--- SOURCE MATERIAL ---

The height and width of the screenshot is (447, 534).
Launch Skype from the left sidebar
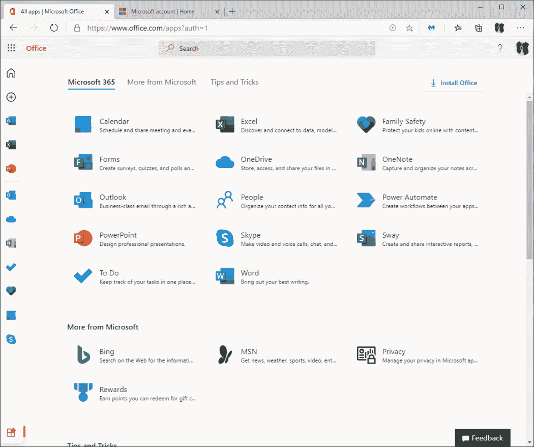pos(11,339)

---
--- SOURCE MATERIAL ---

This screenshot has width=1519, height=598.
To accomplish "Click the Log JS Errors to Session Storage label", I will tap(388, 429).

---
--- SOURCE MATERIAL ---

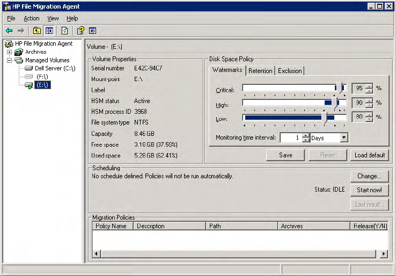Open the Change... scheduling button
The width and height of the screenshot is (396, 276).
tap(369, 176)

---

DIRECTIONS FOR THIS TASK: Count the lines in the records above that contain the string "screenshot", matching case exactly, and reply with only the number.

THE RESULT: 3